Given that $y = \frac{1}{{1 - x}}$, use mathematical induction to prove that $\frac{{{{\text{d}}^n}y}}{{{\text{d}}{x^n}}} = \frac{{n!}}{{{{(1 - x)}^{n + 1}}}},{\text{ }}n \in {\mathbb{Z}^ + }$.

proposition is true for n = 1 since $\frac{{{\text{d}}y}}{{{\text{d}}x}} = \frac{1}{{{{(1 - x)}^2}}}$     M1

$= \frac{{1!}}{{{{(1 - x)}^2}}}$     A1

Note: Must see the 1! for the A1.

assume true for n = k, $k \in {\mathbb{Z}^ + }$, i.e. $\frac{{{{\text{d}}^k}y}}{{{\text{d}}{x^k}}} = \frac{{k!}}{{{{(1 - x)}^{k + 1}}}}$     M1

consider $\frac{{{{\text{d}}^{k + 1}}y}}{{{\text{d}}{x^{k + 1}}}} = \frac{{{\text{d}}\left( {\frac{{{{\text{d}}^k}y}}{{{\text{d}}{x^k}}}} \right)}}{{{\text{d}}x}}$     (M1)

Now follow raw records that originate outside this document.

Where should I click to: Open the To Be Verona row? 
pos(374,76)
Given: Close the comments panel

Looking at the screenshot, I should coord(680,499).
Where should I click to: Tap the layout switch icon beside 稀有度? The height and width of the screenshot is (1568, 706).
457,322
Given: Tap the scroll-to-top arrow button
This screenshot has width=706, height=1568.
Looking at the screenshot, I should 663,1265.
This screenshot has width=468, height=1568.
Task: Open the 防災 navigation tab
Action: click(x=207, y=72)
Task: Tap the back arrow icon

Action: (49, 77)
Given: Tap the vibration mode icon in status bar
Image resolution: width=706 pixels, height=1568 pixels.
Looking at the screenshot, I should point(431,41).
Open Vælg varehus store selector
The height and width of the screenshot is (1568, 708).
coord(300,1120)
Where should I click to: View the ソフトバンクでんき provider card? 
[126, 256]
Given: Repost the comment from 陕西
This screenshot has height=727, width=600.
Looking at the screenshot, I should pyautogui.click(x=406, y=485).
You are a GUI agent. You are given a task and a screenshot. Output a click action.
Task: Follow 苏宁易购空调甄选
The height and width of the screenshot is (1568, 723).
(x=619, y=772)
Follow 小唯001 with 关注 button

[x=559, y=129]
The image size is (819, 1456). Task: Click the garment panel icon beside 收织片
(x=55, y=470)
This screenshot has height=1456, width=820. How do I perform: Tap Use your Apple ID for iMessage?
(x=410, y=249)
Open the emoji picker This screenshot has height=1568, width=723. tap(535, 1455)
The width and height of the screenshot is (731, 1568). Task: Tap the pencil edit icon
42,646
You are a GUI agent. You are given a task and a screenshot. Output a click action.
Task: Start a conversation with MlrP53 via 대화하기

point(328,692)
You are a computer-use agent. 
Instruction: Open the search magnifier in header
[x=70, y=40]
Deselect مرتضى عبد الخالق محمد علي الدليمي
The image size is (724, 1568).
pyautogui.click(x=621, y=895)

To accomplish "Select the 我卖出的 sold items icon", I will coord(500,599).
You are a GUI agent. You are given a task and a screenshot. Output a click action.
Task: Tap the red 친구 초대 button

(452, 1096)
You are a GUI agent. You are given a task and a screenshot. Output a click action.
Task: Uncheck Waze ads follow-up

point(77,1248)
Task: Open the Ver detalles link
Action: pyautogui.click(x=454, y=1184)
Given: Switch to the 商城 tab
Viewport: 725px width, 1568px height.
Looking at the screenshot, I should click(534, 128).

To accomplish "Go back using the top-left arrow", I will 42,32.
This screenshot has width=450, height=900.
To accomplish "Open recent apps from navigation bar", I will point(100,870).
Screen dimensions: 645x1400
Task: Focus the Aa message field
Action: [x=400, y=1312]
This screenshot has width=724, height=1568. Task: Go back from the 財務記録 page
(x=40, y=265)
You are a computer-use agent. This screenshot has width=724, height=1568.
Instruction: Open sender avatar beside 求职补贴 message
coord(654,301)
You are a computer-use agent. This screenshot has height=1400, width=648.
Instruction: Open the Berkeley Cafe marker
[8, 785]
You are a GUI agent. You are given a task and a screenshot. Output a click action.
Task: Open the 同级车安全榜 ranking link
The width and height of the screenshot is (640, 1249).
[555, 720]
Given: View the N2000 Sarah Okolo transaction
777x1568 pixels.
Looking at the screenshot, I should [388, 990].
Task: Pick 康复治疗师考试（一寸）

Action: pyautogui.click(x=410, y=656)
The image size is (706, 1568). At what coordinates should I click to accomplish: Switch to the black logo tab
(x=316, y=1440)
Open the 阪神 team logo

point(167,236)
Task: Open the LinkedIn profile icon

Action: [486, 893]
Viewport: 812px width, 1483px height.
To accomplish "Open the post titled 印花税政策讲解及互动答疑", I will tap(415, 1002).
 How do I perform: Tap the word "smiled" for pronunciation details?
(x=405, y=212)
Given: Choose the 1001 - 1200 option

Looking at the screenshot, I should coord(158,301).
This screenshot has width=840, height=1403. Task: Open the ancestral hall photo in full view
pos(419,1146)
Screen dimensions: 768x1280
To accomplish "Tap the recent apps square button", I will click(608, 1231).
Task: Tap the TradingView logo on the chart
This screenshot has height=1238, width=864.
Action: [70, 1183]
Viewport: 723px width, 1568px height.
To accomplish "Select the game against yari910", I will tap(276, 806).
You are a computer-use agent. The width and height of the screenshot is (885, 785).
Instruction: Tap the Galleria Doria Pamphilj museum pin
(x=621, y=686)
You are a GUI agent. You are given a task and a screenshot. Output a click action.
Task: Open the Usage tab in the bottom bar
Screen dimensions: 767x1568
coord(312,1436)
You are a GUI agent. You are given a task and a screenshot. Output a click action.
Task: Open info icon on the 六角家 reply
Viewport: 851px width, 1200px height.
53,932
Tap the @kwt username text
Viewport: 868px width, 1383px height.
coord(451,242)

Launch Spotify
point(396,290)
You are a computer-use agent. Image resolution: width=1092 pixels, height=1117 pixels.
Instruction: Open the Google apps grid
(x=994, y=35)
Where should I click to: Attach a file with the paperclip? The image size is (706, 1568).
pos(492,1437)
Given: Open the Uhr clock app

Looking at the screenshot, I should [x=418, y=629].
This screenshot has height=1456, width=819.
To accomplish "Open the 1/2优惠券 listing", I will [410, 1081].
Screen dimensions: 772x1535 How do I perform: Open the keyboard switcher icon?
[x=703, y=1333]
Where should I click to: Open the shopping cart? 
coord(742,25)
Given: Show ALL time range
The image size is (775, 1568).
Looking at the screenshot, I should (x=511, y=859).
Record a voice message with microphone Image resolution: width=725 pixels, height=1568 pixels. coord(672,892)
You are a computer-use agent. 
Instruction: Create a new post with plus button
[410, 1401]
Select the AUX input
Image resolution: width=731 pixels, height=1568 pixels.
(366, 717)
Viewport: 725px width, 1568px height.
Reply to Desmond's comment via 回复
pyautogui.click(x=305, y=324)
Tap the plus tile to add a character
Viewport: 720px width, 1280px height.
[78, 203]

$= (k + 1)k!{(1 - x)^{ - (k + 1) - 1}}$     A1

$= \frac{{(k + 1)!}}{{{{(1 - x)}^{k + 2}}}}$     A1

hence, ${{\text{P}}_{k + 1}}$ is true whenever ${{\text{P}}_{k}}$ is true, and ${{\text{P}}_1}$ is true, and therefore the proposition is true for all positive integers     R1

Note: The final R1 is only available if at least 4 of the previous marks have been awarded.

[7 marks]

Most candidates were awarded good marks for this question. A disappointing minority thought that the $(k + 1)$th derivative was the $(k)$th derivative multiplied by the first derivative. Providing an acceptable final statement remains a perennial issue.